この記事は2022年6月7日(火)配信されたメールマガジンの記事「岡三会田・田 アンダースロー(日本経済の新しい見方)『労働市場の逼迫から賃金上昇が生れる方向に』」を一部編集し、転載したものです。
要旨
失業者の減少トレンドと比較をして、失業率の低下幅が大きい。更に、新規求人数のトレンドが、有効求人数のトレンドを上回り始めた。新型コロナウィルスの感染が抑制されてきて、経済活動が回復しつつあることを反映している。労働市場の逼迫から、賃金上昇が生れる方向に動き始めているようだ。
新型コロナウィルスの感染が抑制されてきて、経済活動が回復しつつある。耐久財とサービスともに、消費にはリバウンドの動きがみられる。一方、エネルギー価格の上昇が家計の購買力を削ぎ、消費需要を減退させることで、国内のデフレ圧力が徐々に蓄積されることに警戒する必要がある。
2022年4月の日銀実質消費指数
2022年4月の日銀実質消費指数は前月比+0.8となった。2022年3月の同+2.9%から2カ月連続の上昇となった。新型コロナウィルスの感染が抑制されてきて、経済活動が回復しつつあることを反映している。
2022年4月の3M/3Mは—1.5%と、同年3月の—2.6%から持ち直し、底割れは防がれたが、まだマイナス圏を脱せていない。感染抑制による経済活動の更なる回復と、政府の経済対策による家計支援などが支えとなり、持ち直しが続くことが期待される。
業界データなどで補強されたプラス指数と実質消費指数の比であらわすマクロ統計では見えにくい消費の2022年4月の前年同月比は−0.1%と、2021年10月から横ばいの動きとなっていて、まだ消費活動の回復が鈍いことを示している。

(保存済みの項目)
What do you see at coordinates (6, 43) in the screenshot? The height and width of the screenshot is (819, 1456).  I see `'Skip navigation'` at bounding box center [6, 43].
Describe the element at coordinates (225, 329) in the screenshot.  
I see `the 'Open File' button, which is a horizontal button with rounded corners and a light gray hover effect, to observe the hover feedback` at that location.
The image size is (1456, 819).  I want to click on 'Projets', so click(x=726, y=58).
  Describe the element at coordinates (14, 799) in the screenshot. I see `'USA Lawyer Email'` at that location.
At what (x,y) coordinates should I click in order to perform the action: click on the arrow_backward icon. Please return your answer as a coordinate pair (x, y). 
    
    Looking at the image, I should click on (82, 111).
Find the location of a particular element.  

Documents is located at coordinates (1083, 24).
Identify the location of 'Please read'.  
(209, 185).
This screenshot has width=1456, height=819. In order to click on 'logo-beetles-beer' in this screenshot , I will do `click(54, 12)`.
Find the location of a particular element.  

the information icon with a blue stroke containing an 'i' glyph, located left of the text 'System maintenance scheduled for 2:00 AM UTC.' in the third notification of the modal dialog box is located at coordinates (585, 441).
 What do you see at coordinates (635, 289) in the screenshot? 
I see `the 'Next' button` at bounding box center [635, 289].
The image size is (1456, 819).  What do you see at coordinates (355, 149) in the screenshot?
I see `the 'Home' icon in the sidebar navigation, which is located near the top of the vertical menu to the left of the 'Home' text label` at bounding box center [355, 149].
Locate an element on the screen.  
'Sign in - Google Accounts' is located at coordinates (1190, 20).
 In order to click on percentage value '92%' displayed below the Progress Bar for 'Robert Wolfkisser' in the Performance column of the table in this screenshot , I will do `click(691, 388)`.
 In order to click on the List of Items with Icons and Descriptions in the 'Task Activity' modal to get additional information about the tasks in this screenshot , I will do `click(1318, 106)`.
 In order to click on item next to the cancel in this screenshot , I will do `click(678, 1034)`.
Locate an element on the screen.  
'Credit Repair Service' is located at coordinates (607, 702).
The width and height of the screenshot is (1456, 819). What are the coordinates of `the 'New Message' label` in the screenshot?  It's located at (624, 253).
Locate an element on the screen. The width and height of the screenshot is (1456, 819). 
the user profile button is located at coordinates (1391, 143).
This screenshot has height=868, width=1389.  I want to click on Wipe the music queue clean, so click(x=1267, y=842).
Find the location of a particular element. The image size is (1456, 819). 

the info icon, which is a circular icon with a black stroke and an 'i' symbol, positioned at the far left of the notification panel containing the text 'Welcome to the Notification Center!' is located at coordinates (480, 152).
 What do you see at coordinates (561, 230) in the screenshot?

# 作業内容:
日本の消費動向と労働市場に関する記事を、最後の文の後から書き継いでください。 行のデータを参照する必要はありません。

# 回答欄:
▽日銀実質消費活動指数
2022年4月の実質耐久財指数
2022年4月の実質耐久財指数が前月比+1.7%となり、2022年3月の同+4.8%に続き、全体の上昇をけん引した。2022年4月の3M/3Mは−1.3%と、まだ強さはみられない。部品不足などで、耐久消費財の納期が遅れていることも影響しているとみられる。
2022年4月の実質サービス指数は前月比+2.0%となり、2022年3月の同+4.9%に続き強かった。2022年4月の3M/3Mは—1.6%と、まだマイナス圏であり、同年1・2月の落ち込み分を取り戻せていない。
2022年4月のインバウンド指数の3M/3Mは0%と、動きはまったくない。海外からの旅行者の受け入れが始まっており、夏までにはリバウンドが期待される。
消費者の楽観度合を示す実質耐久財指数と実質非耐久財指数の比の4月の6M/6Mは—0.9%となり、昨年11月の底から持ち直しが続き、プラス圏までもう一歩のところだ。
▽実質耐久財指数と実質サービス指数
PCEデフレーター
名目消費指数と実質消費指数の比で表すPCEデフレーターの2022年4月の前年同月比は+2.1%となり、2022年3月の−0.5%から一気に上振れた。2020年10月以来のプラスとなり、一気に2%に到達した。昨年の携帯電話通信料の値下げの反動でジャンプしたCPIと同じような動きとなった。
PCEデフレーターは、需要側と供給側の統計からウェイトを作成したGDPベースなので、消費者物価指数よりも総じて物価のトレンドを把握しやすい。
これまで第3次産業活動指数を用いて「通信業」の実質値を推計していたが、今回から、サービス産業動向調査の「通信業」の売上高を消費者物価指数でデフレートする方法に変更となり、消費者物価指数に近い動きとなった。
2022年4月の消費者物価指数の同+2.5%と比較すると、上昇幅は緩やかだ。PCEデフレーターの2022年4月の3M/3Mでは+1%と、3カ月連続の上昇となっている。エネルギー価格の上昇が家計の購買力を削ぎ、消費需要を減退させることで、国内のデフレ圧力が徐々に蓄積されることに警戒する必要がある。
▽PCEデフレーター
2022年4月の失業率
2022年4月の失業率は2.5%と、同年3月の2.6%から3カ月連続で低下した。新型コロナウィルスの感染が抑制されてきて、経済活動が回復しつつあることを反映している。
2022年3月の失業者の6M/6Mは—5%と安定した減少トレンドが続いている。2022年4月の有効求人倍率は1.23倍と、同年3月の1.22倍から4カ月連続で上昇した。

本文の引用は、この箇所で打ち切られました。